[Stored data entries]
___
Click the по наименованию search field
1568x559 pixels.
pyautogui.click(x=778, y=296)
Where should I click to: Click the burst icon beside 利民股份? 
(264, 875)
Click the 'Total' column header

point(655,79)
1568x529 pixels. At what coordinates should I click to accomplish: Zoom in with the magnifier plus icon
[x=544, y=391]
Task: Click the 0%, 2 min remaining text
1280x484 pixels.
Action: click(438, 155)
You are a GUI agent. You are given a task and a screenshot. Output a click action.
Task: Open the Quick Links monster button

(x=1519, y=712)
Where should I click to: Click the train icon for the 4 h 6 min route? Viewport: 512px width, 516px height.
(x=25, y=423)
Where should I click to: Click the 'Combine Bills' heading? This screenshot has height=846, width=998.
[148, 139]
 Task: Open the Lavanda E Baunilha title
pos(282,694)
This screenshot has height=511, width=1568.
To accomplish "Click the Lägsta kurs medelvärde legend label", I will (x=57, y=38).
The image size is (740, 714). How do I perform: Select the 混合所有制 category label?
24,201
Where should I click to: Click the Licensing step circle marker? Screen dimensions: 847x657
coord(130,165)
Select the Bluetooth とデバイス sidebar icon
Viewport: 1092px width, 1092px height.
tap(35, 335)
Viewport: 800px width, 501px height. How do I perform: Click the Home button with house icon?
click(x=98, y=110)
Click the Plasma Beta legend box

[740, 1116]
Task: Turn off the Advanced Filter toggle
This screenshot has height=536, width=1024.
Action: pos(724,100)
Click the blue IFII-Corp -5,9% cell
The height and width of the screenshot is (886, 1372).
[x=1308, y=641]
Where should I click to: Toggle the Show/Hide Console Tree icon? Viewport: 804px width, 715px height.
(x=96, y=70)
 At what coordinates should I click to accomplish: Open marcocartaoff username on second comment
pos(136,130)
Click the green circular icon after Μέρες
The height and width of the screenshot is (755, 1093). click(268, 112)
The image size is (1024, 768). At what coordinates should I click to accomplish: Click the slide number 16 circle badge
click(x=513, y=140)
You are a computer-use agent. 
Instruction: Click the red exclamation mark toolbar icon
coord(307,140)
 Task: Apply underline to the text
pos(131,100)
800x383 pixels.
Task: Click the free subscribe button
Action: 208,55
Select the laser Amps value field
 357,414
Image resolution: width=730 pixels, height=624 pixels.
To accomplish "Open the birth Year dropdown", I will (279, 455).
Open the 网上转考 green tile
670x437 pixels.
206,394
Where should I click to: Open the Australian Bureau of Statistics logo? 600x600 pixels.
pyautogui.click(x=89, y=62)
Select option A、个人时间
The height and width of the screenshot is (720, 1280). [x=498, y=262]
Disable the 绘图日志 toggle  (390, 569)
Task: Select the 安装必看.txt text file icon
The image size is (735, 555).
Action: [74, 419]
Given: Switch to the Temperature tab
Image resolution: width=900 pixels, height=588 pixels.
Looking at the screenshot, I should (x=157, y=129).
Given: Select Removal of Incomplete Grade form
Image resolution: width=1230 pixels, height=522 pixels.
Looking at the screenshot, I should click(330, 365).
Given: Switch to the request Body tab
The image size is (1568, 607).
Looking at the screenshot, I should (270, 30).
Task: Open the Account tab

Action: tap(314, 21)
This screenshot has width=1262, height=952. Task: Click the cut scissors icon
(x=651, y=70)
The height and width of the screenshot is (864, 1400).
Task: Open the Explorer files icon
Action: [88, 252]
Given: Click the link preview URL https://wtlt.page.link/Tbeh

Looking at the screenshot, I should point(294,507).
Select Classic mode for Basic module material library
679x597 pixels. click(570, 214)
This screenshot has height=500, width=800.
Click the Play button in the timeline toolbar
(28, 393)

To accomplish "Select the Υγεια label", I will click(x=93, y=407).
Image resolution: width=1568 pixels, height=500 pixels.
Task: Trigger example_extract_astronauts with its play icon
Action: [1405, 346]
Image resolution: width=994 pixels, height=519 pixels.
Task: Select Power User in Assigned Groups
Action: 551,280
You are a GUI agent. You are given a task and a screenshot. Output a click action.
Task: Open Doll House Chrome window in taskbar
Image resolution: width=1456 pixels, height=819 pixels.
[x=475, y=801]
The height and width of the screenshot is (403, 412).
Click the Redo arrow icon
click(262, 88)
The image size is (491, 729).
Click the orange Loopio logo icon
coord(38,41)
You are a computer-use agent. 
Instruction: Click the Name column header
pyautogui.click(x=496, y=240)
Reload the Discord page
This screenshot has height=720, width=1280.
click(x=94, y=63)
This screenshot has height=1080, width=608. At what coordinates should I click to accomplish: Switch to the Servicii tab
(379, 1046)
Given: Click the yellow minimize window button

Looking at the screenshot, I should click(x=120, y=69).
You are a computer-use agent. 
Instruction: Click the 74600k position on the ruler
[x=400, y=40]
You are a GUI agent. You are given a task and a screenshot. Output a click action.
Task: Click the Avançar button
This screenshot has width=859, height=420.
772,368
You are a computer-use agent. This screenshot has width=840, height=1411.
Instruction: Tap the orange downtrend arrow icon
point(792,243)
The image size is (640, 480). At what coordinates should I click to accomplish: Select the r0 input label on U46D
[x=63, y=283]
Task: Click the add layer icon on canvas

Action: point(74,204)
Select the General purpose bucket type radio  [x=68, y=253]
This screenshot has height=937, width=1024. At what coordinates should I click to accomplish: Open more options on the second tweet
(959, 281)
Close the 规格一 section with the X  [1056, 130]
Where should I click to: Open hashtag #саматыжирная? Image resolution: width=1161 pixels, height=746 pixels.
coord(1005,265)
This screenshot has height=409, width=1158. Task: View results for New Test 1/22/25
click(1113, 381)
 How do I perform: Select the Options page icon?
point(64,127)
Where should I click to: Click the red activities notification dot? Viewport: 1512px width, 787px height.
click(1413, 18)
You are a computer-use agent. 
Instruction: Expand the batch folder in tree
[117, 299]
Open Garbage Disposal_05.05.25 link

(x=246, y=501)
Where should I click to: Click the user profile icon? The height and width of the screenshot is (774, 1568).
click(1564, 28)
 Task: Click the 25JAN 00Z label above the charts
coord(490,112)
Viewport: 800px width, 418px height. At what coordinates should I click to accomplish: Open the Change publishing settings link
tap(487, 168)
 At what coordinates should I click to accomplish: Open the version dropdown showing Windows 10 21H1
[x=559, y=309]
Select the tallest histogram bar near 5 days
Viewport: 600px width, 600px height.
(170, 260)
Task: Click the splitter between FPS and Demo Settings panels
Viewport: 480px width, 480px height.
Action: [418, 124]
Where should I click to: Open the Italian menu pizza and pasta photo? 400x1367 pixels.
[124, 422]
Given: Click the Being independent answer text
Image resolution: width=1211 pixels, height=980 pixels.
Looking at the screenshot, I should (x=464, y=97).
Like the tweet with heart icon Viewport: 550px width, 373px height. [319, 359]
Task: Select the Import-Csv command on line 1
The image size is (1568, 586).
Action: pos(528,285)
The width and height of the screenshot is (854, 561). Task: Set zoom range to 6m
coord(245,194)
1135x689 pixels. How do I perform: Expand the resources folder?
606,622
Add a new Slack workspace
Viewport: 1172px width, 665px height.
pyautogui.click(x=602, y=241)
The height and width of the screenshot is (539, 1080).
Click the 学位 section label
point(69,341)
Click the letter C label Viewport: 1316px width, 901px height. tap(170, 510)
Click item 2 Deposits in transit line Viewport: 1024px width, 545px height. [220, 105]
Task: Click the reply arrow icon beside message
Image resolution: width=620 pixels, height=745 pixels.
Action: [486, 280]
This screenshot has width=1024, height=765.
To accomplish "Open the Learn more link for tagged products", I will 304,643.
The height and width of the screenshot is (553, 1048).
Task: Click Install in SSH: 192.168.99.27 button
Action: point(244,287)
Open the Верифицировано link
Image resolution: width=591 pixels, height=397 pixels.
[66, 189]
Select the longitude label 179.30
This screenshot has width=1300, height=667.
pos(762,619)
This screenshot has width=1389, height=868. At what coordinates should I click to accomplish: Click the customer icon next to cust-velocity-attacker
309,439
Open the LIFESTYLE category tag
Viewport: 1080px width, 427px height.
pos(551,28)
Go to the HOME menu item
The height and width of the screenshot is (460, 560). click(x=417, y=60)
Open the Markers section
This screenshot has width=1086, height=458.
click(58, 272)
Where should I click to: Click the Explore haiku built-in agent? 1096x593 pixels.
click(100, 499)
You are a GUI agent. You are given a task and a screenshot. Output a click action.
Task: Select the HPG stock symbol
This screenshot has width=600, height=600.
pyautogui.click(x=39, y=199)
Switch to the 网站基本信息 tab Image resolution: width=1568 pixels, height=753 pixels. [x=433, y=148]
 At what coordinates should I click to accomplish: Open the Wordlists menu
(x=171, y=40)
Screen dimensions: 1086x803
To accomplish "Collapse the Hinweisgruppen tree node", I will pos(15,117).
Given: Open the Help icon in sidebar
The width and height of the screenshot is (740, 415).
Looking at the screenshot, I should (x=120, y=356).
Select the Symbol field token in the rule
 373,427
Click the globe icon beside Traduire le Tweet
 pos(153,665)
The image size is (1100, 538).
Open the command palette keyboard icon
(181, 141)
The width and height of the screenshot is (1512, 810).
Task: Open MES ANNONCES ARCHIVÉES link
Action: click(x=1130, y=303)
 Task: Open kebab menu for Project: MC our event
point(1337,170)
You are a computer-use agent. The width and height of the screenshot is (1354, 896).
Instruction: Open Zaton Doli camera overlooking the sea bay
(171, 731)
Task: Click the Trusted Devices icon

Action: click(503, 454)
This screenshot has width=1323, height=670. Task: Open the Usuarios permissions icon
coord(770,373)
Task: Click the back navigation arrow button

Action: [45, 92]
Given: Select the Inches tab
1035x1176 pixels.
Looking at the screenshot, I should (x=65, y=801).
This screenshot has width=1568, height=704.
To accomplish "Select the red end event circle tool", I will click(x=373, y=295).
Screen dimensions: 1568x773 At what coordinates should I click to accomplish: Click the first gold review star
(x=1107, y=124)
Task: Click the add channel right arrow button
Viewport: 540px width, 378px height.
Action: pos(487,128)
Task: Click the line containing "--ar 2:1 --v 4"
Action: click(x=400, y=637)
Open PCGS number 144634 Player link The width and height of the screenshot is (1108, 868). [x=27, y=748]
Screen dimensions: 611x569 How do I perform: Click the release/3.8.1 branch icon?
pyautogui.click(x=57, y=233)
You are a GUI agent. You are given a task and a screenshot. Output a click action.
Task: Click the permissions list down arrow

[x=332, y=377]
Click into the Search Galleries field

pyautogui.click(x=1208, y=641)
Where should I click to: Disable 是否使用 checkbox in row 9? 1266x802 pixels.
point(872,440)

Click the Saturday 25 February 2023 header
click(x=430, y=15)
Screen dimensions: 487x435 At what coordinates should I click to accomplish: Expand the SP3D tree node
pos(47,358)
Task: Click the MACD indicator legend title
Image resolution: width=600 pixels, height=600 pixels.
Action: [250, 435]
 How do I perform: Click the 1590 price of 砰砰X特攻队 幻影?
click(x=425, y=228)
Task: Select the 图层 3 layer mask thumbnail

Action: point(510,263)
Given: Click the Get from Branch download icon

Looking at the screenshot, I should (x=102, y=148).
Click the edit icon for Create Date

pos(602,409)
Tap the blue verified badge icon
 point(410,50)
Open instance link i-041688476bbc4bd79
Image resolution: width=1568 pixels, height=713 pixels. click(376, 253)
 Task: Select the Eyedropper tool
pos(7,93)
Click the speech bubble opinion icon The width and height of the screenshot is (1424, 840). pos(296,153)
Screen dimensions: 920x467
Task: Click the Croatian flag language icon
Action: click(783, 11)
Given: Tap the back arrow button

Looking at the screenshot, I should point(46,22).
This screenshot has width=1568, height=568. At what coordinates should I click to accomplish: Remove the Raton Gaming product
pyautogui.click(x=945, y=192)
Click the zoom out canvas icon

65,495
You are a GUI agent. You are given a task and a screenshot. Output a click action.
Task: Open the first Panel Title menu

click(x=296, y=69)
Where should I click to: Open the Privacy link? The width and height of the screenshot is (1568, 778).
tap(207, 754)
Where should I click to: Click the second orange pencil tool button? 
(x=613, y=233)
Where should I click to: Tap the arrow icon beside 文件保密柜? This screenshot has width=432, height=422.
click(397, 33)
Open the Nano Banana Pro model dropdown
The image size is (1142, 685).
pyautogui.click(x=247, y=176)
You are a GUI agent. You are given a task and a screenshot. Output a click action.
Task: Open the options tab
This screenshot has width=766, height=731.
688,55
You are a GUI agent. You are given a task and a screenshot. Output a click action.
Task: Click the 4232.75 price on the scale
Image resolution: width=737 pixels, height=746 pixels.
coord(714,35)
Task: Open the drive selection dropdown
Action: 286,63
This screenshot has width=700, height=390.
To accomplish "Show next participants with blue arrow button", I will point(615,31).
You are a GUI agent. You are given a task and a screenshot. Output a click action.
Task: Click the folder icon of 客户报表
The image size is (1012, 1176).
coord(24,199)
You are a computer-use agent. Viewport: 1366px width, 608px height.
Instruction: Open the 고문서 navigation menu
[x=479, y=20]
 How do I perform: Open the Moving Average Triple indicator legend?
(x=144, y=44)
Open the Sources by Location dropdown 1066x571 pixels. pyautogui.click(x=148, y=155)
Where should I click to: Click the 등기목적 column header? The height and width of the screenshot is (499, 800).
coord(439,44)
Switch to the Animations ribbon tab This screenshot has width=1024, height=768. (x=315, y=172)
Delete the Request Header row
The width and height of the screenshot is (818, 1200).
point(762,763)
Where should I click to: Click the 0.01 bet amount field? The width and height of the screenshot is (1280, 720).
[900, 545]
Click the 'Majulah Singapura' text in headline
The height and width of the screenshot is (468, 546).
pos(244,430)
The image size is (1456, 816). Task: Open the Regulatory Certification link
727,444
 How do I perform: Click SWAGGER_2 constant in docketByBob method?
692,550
___
Task directions: Copy range, inclusive: the line holding "Task: Open Doll" to the line holding "The image size is (491, 729).". Reproduce exactly those lines of the records above and no others.

Expected answer:
Task: Open Doll House Chrome window in taskbar
Image resolution: width=1456 pixels, height=819 pixels.
[x=475, y=801]
The height and width of the screenshot is (403, 412).
Click the Redo arrow icon
click(262, 88)
The image size is (491, 729).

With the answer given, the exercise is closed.